TBR resets GPA rule, approves new degree
by JOYANNA WEBER, Banner Staff Writer
Sep 21, 2012 | 1153 views | 0 0 comments | 3 3 recommendations | email to a friend | print
The Tennessee Board of Regents Committee on Academic Policies and Programs approved a new degree program and changed how transfer students’ GPA is calculated, during a meeting at Cleveland State Community College Thursday.

The motion to pass the new policy was made by Faculty Regent Bob Raines and seconded by Student Regent Ashley Humphrey.

“This is a pretty significant change,” said Committee Chair Robert Thomas.

Under the new policy, a student transferring from one Tennessee Board of Regents institution to another would have a GPA of zero starting at the new institution. The policy will not take effect until 2014, and does not change the number of credits that transfer.

Interim Vice Chancellor Kay Clark presented the proposed change to how transfer students’ GPA is calculated. She said the change was being proposed to bring continuity across the system.

“Currently, our institutions vary in the manner in which they calculate it (GPA of a transfer student), so keeping with the seamless transfer that we’ve established ... our academic officers put forth an idea that had actually been presented earlier in the decade, but had not come to fruition,” Clark said.

The policy also establishes that TBI institutions will accept a grade of “D” on a student’s transcript, except in a degree program such as nursing where a higher grade is required. Clark said this will keep transfer students from having to repeat classes that they had passed with a D. Some institutions are not accepting such grades at this time.

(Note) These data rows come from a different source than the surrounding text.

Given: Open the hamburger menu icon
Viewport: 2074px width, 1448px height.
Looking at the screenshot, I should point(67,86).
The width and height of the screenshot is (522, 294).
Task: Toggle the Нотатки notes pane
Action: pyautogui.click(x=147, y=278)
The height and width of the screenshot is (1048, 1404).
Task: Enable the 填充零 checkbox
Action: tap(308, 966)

The committee also approved an associate of applied science degree in entertainment media production for Volunteer State Community College. The degree program will offer four tracks, including video production; music production; multimedia and Web design; and music business.

Clark said the degree is a good fit for the college because of its proximity to Nashville.

Clark said the cost to implement the degree program would be minimal because the school has much of the equipment already. The college estimates there will be 20 graduates a year in this new degree program, according to Clark. The school is also looking to use the “cohort” setup for the classes, in which the same students have classes with each other through the entire program. Approval of the degree program was unanimous.

The Board of Regents is holding its regular board meeting today. The meeting started at 9 a.m. and is expected to last until close to noon. Coverage of the meeting will be provided in Sunday’s edition of the Banner.